SUPPLIED TEXT section start

I regularly use 3 or 4 tuners to record OTA but want and value redundancy and the extra storage that having 2 units with 2TB drives in each gives me over any manual conflict resolution I have to do. 

Simple put with 1 unit if it fails you have no DVR and maybe no TV if your TV doesn't have a tuner.


----------



## mr.unnatural (Feb 2, 2006)

atmuscarella said:


> Well I will go against the flow and say I personally wouldn't want a 4 tuner OTA unit (or a cable one if I had cable) if it was going to be my only DVR.
> 
> I regularly use 3 or 4 tuners to record OTA but want and value redundancy and the extra storage that having 2 units with 2TB drives in each gives me over any manual conflict resolution I have to do.
> 
> Simple put with 1 unit if it fails you have no DVR and maybe no TV if your TV doesn't have a tuner.


Ideally you would want a DVR that can record both digital cable and OTA. You would also want a DVR setup with redundancy should the main DVR fail. Guess what? My setup has it covered without using a single Tivo.


----------



## aaronwt (Jan 31, 2002)

mr.unnatural said:


> Ideally you would want a DVR that can record both digital cable and OTA. You would also want a DVR setup with redundancy should the main DVR fail. Guess what? My setup has it covered without using a single Tivo.


and my setup has it covered with multiple TiVos


----------



## Dan203 (Apr 17, 2000)

mattack said:


> I think you are misstating the issue. I believe there are *essentially* two tuners in the Premiere (non-Elite), and each tuner can tune to EITHER a cable channel or an OTA channel.
> 
> That is, I think it's a hardware issue, not a software issue. If you have an AM/FM radio, you can't tune to both AM and FM at the same time, even if you have "two" tuners.


I can't say for sure about the Premiere, but that's not how the S3 units are setup. In the S3 units there are 4 physical tuners, 2 for OTA and and 2 for cable.

SUPPLIED TEXT section end
DATASET RECORDS section start

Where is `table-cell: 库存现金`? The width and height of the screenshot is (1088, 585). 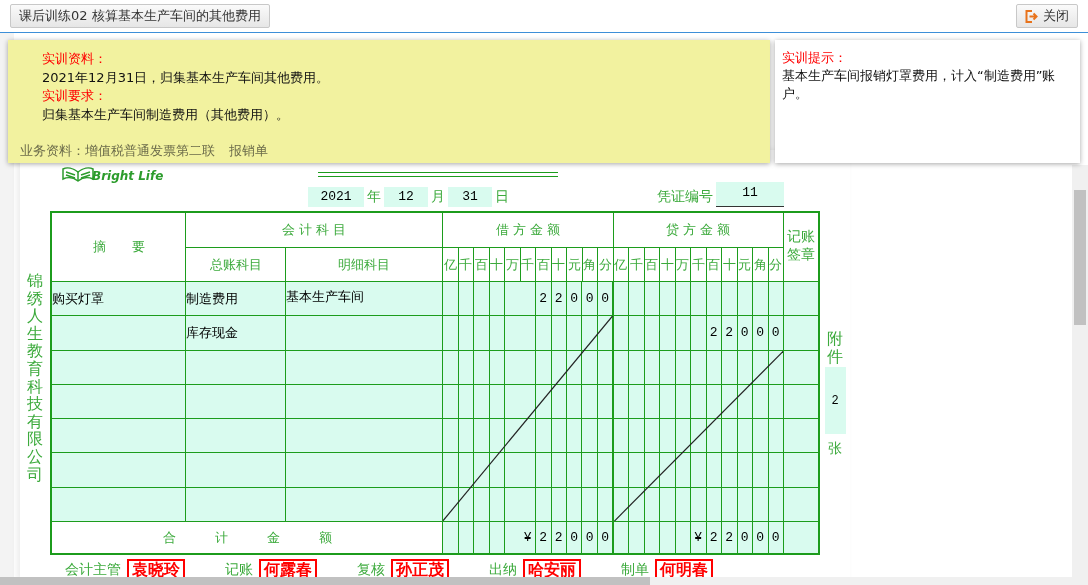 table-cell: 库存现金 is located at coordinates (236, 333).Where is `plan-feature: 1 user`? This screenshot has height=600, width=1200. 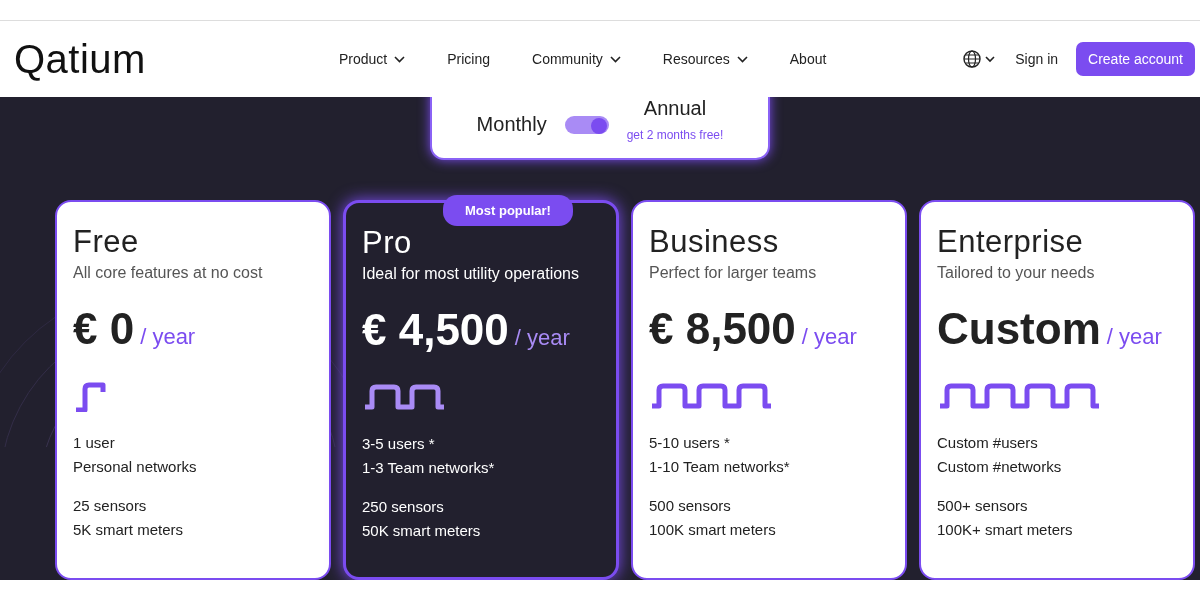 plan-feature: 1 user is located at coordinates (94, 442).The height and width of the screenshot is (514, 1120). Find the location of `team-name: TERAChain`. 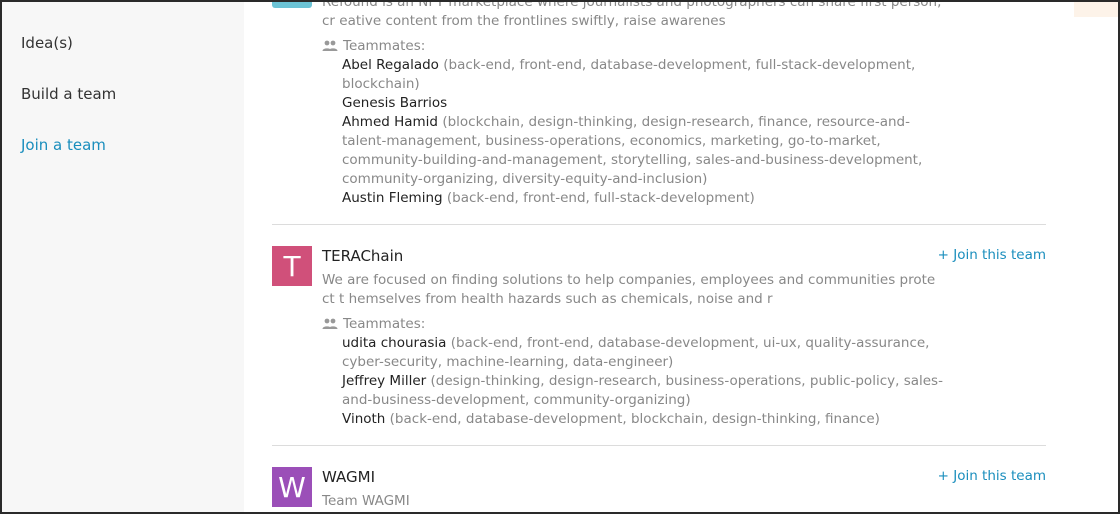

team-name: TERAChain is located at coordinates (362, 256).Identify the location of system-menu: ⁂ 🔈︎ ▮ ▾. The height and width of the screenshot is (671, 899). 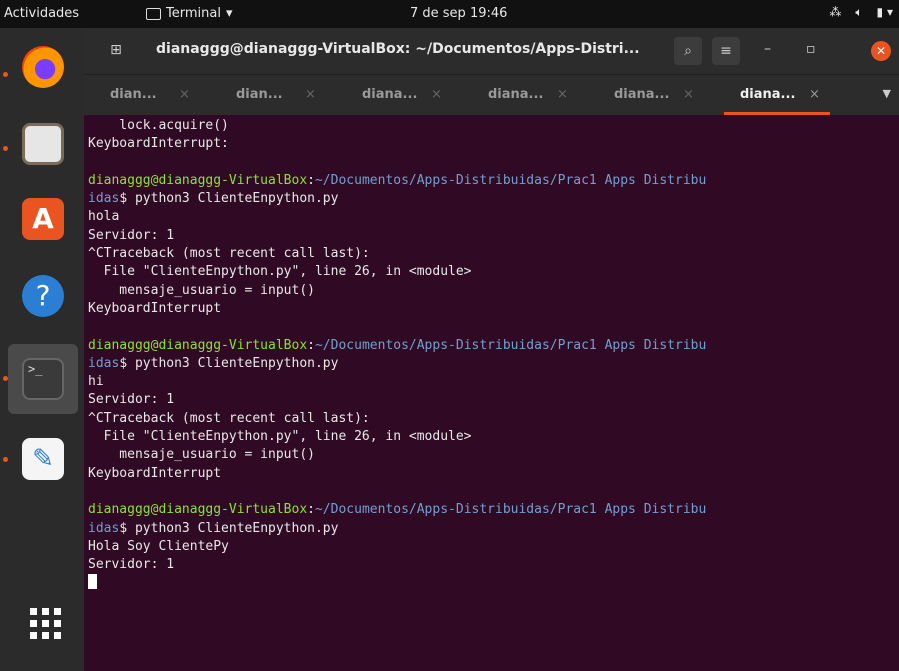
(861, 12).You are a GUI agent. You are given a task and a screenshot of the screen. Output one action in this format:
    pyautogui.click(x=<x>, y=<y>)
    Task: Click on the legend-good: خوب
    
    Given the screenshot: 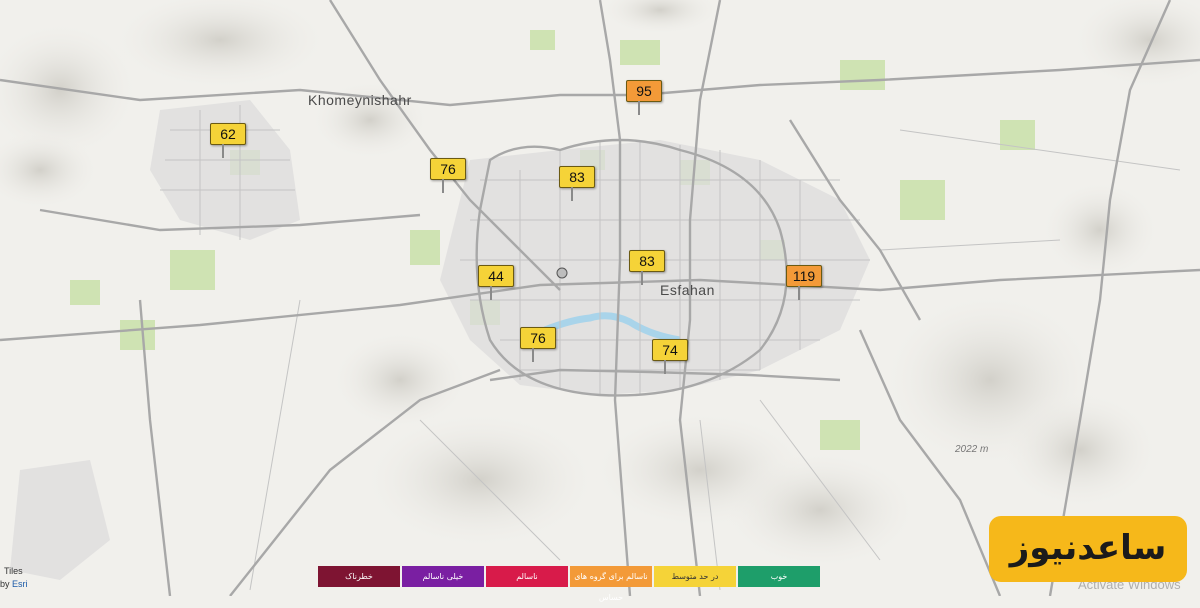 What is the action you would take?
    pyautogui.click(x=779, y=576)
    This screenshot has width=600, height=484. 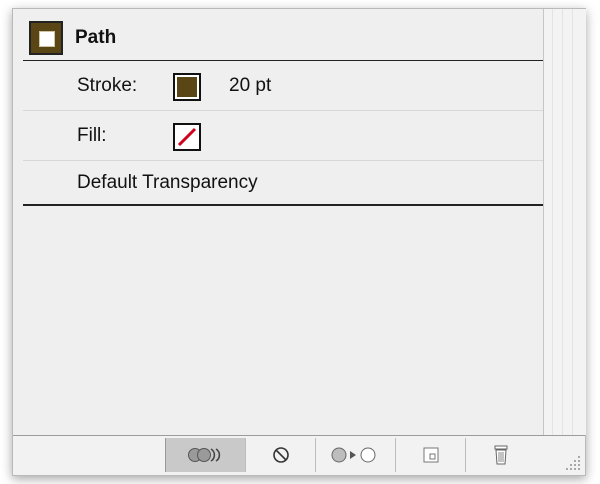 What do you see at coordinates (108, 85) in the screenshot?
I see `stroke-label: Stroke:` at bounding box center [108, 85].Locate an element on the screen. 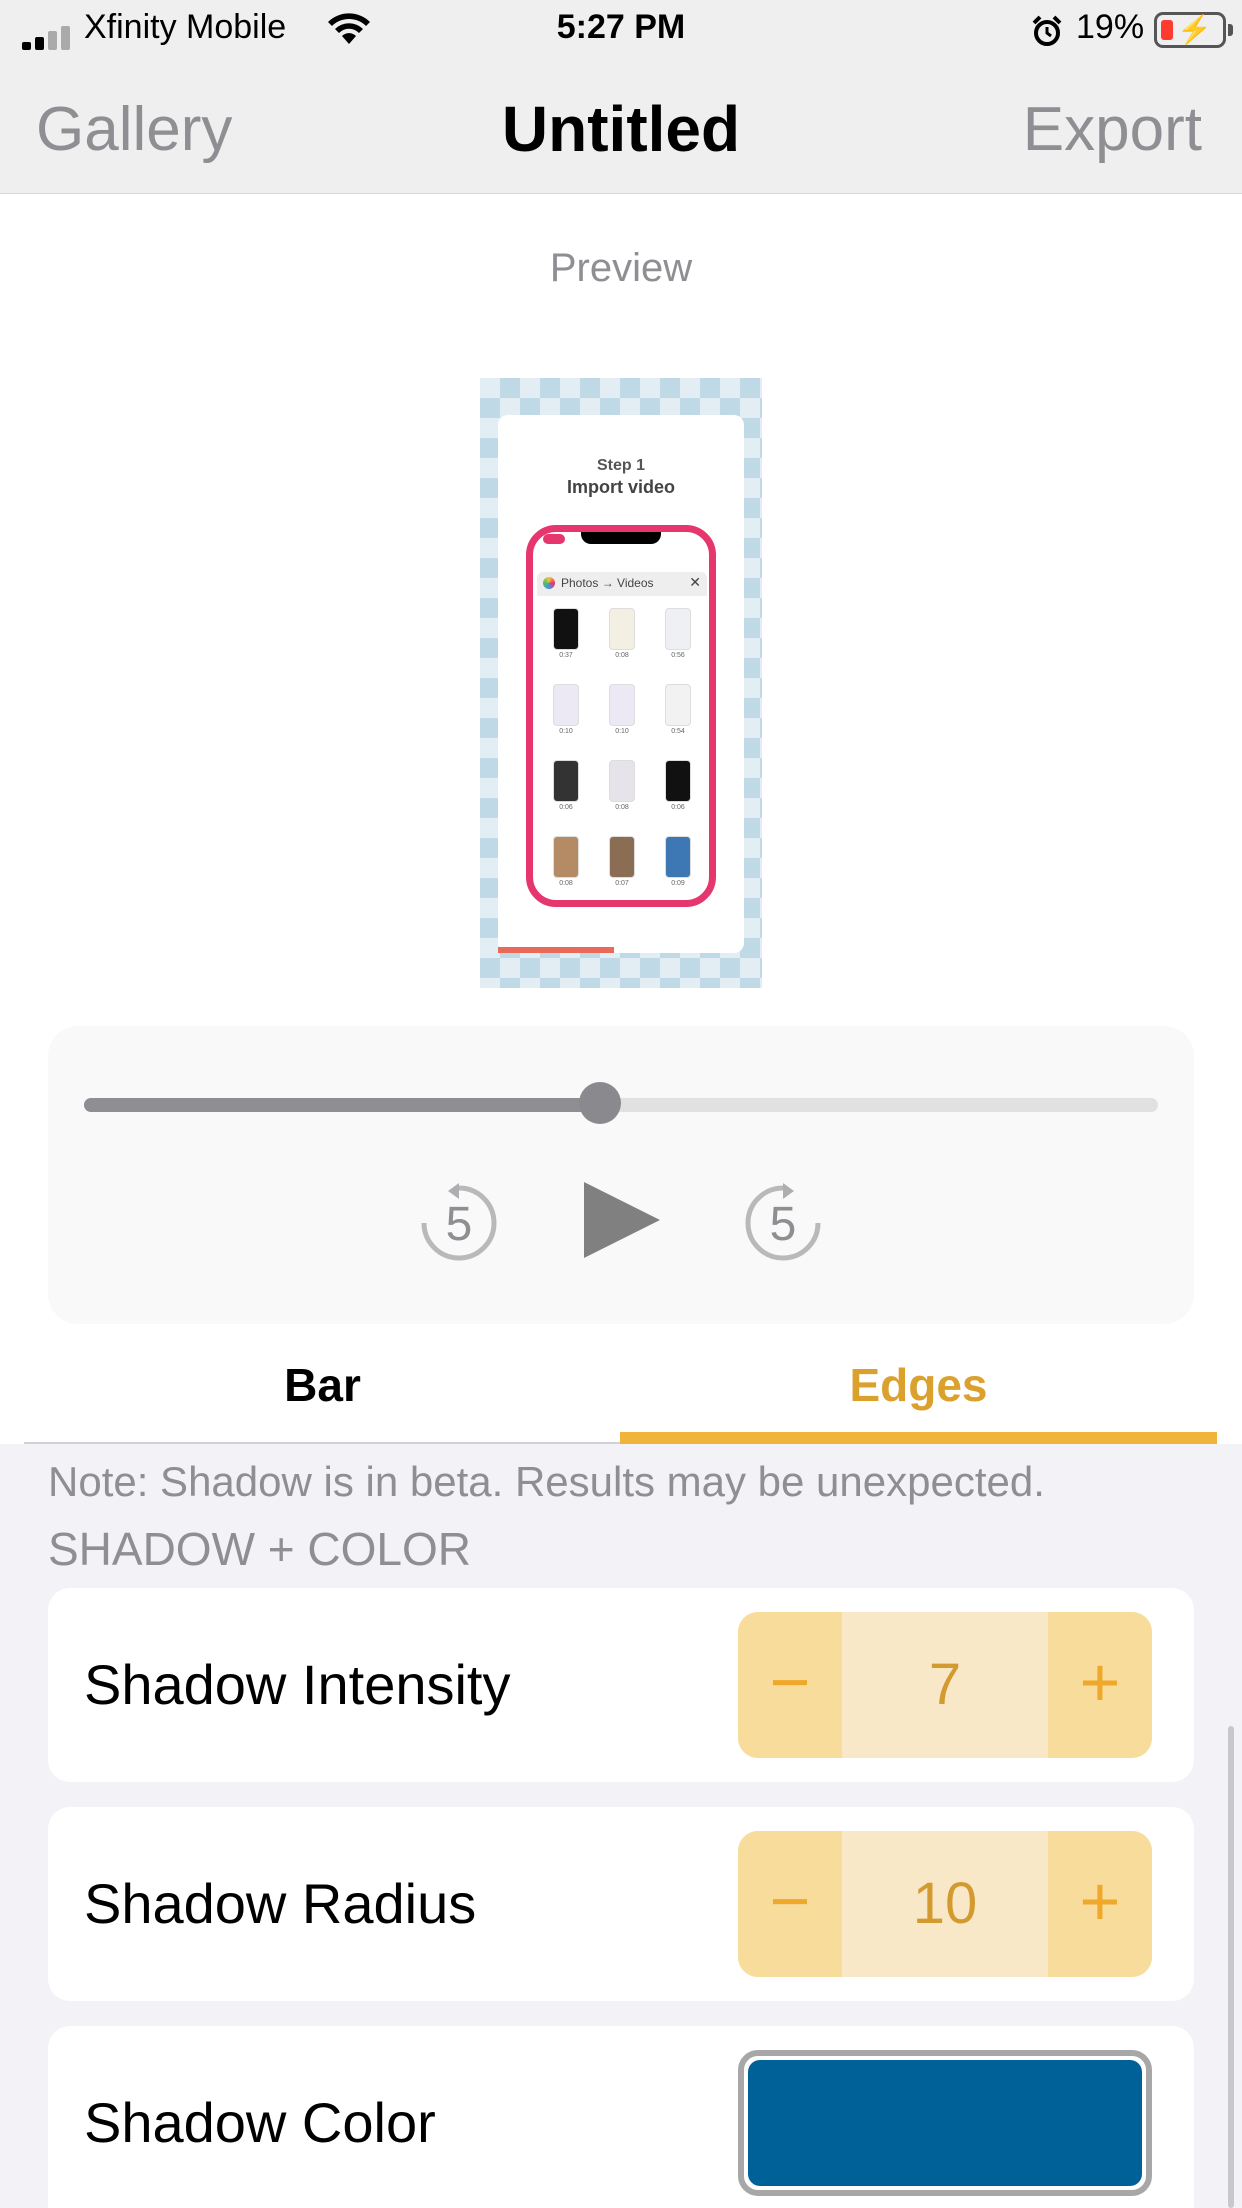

DATASET RECORDS section end

* [PROBLEM REQUIREMENTS]: Transcribe verbatim the passage of the DVR tuner thread above, beginning at the words "and my setup" and stopping after "an OTA channel.".

* [REPLY TO THE TASK]:
and my setup has it covered with multiple TiVos


----------



## Dan203 (Apr 17, 2000)

mattack said:


> I think you are misstating the issue. I believe there are *essentially* two tuners in the Premiere (non-Elite), and each tuner can tune to EITHER a cable channel or an OTA channel.